### [Exercise goal]
The answer must be every entry, retyped without a single difference.

[Collected data entries]
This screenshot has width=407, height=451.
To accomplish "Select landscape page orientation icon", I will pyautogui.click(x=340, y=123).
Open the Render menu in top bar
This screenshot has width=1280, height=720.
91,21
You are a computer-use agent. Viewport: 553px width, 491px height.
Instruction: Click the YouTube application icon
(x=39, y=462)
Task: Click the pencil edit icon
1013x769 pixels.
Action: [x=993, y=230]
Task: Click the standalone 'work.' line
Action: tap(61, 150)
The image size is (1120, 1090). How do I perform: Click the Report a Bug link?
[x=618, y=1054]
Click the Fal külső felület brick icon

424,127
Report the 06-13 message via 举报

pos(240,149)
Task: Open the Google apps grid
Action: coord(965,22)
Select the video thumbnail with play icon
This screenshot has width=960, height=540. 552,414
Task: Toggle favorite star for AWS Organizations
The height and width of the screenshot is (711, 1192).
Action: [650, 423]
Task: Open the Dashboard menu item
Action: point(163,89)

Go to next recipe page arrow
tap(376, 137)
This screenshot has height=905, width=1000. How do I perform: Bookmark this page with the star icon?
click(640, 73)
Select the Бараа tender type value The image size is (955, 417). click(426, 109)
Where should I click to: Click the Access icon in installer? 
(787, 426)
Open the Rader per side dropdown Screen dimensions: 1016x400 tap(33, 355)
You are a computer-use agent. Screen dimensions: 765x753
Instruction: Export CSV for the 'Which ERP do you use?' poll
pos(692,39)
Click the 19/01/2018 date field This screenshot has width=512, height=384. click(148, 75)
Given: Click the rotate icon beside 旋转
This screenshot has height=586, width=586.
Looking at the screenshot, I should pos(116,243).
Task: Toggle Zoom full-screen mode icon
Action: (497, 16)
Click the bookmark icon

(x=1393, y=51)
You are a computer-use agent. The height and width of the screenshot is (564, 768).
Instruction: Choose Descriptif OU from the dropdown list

### [Exercise solution]
This screenshot has width=407, height=451.
To accomplish "Select landscape page orientation icon", I will pyautogui.click(x=340, y=123).
Open the Render menu in top bar
This screenshot has width=1280, height=720.
91,21
You are a computer-use agent. Viewport: 553px width, 491px height.
Instruction: Click the YouTube application icon
(x=39, y=462)
Task: Click the pencil edit icon
1013x769 pixels.
Action: [x=993, y=230]
Task: Click the standalone 'work.' line
Action: tap(61, 150)
The image size is (1120, 1090). How do I perform: Click the Report a Bug link?
[x=618, y=1054]
Click the Fal külső felület brick icon

424,127
Report the 06-13 message via 举报

pos(240,149)
Task: Open the Google apps grid
Action: coord(965,22)
Select the video thumbnail with play icon
This screenshot has width=960, height=540. 552,414
Task: Toggle favorite star for AWS Organizations
The height and width of the screenshot is (711, 1192).
Action: [650, 423]
Task: Open the Dashboard menu item
Action: point(163,89)

Go to next recipe page arrow
tap(376, 137)
This screenshot has height=905, width=1000. How do I perform: Bookmark this page with the star icon?
click(640, 73)
Select the Бараа tender type value The image size is (955, 417). click(426, 109)
Where should I click to: Click the Access icon in installer? 
(787, 426)
Open the Rader per side dropdown Screen dimensions: 1016x400 tap(33, 355)
You are a computer-use agent. Screen dimensions: 765x753
Instruction: Export CSV for the 'Which ERP do you use?' poll
pos(692,39)
Click the 19/01/2018 date field This screenshot has width=512, height=384. click(148, 75)
Given: Click the rotate icon beside 旋转
This screenshot has height=586, width=586.
Looking at the screenshot, I should pos(116,243).
Task: Toggle Zoom full-screen mode icon
Action: (497, 16)
Click the bookmark icon

(x=1393, y=51)
You are a computer-use agent. The height and width of the screenshot is (564, 768).
Instruction: Choose Descriptif OU from the dropdown list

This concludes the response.